Sorry to go off topic, but speaking of SATB updating and SATB DMA. SATB auto update happens right after the active display ends on the VDC side. If you write to (or read) VRAM, the CPU will be stalled the whole 3 scanlines ( length for low res mode IIRC) of the SATB DMA. While that's only like 1% CPU time in a single frame, it's 9% vblank time. Might want to do some other things and not a SATB local to vram call right at vsync(). Also remember, using vblank to do SATB local transfer puts sprites out of phase by 1 frame. (I use an H-int line to generate an earlier pseudo vblank() call and do my satb local update then, just for simplicity reasons).
Also, after working on the Genesis and its really nice sprite dynamic link-list system - one could replicate that on PCE. Using self modifying code, setup 64 areas of ST1/2 opcodes. The operands of the instructions should have equates, which is no big deal. Of the 64 entries/sections of ST1/ST2 codes, there should be an RTS at the end(maybe pad a NOP too for quick address calculation for other code access, etc). Then make a table with all the starting points of each local SATB entry. Your overhead would be a JSR to a jmp [table,x] routine. X corresponds to the SATB be entry. You can easily do a 64byte array to simulate the link list. Instead of doing a TIA of the whole local block, you run through the link-list array and call that corresponding code block update. ST1/ST2 is faster than TIA to vram, so the added overhead of JSR and jump table is only slight. Plus, you have the added benefit of not stalling the TIMER interrupt. Which is always a good thing.

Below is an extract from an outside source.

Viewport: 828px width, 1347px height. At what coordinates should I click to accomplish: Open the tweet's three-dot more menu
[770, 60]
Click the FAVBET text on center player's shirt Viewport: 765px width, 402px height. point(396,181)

There are other ways to simulates a link-list system, but they're slower; multiple TIA's (the call overhead adds up, still stalls TIMER INT), manual copy with a loop (pretty slow in ASM, *extremely* slow if done in C with HuC), or just manually re-arranging all the local satb entries by manual loop/copy code (slowest method of them all, and add that on top of HuC for some real piss poor performance).

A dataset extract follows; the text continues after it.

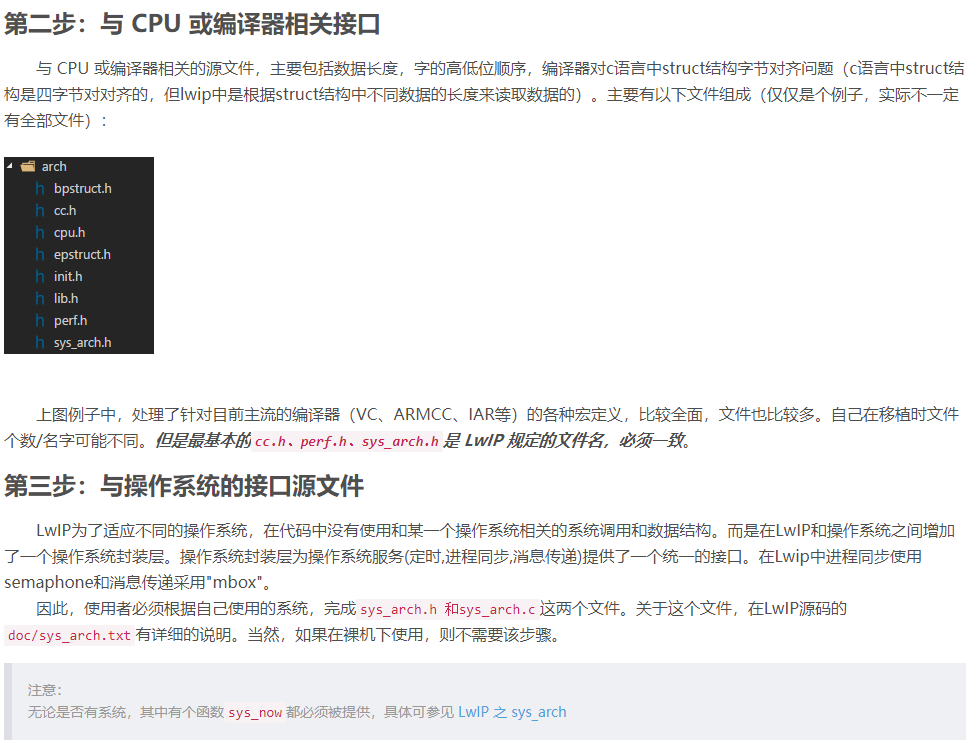The height and width of the screenshot is (743, 979).
Task: Click the lib.h header file icon
Action: 40,298
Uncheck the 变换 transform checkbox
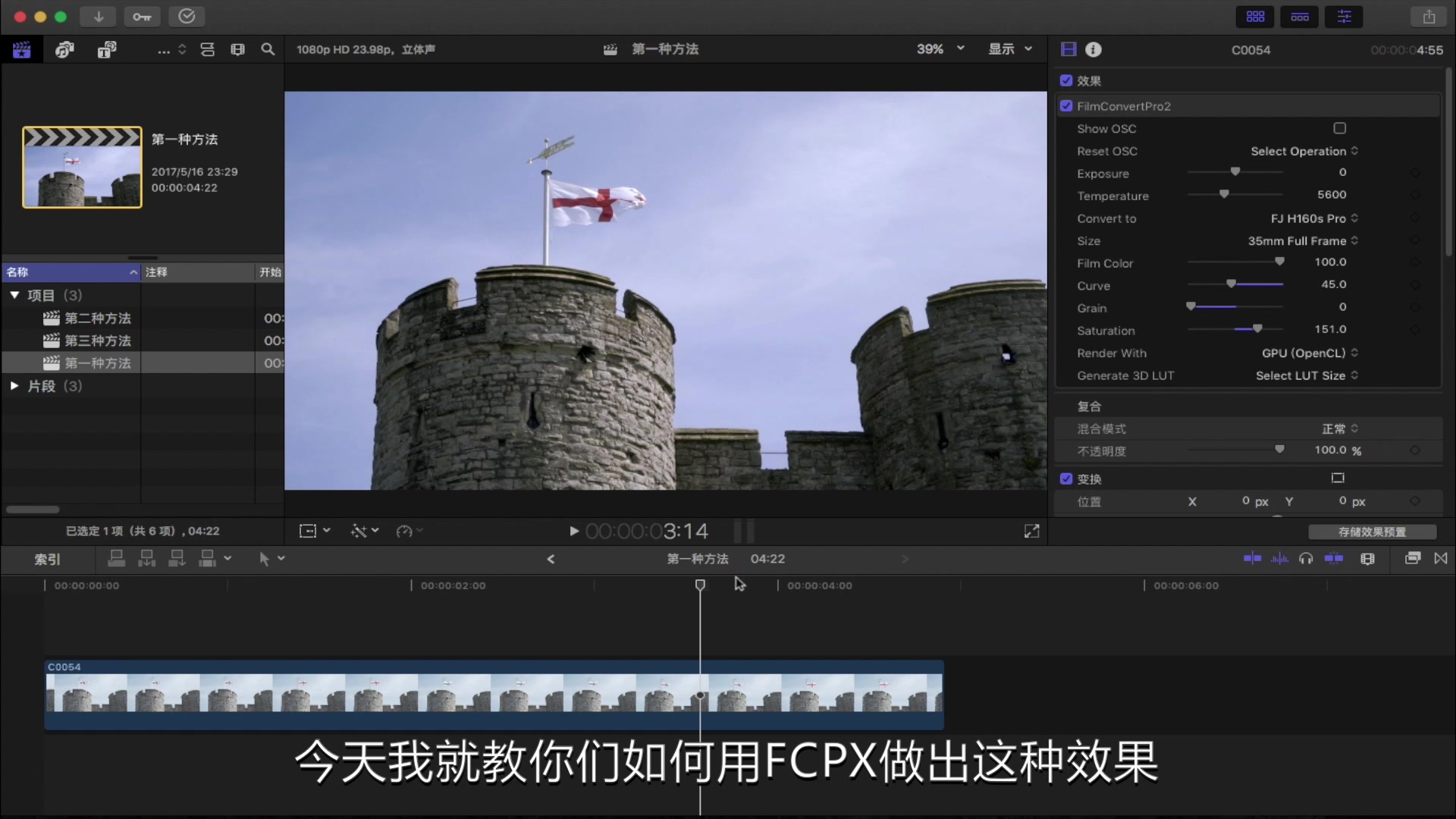1456x819 pixels. (x=1066, y=479)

If you're not familiar with a sprite link-list system then here's the run down; the video processor grabs the first sprite in the table and fetches all the attributes but instead of going to the next physical entry, it jumps to the next entry designated by the link-list value. It does this until it reaches the max number of sprite entries OR it links to a termination entry (IIRC, is itself). You can very easily re-order priorities of sprites with this technique. Simple games might need much re-ordering, but a system that has a Z binary depth style position system would ( SF2, Final Fight, 3/4 RPGs, even top down RPGs, etc). A link-list is extra useful for complex sprite clipping systems (many PCE games do this due to a lack of a second layer for complex clipping).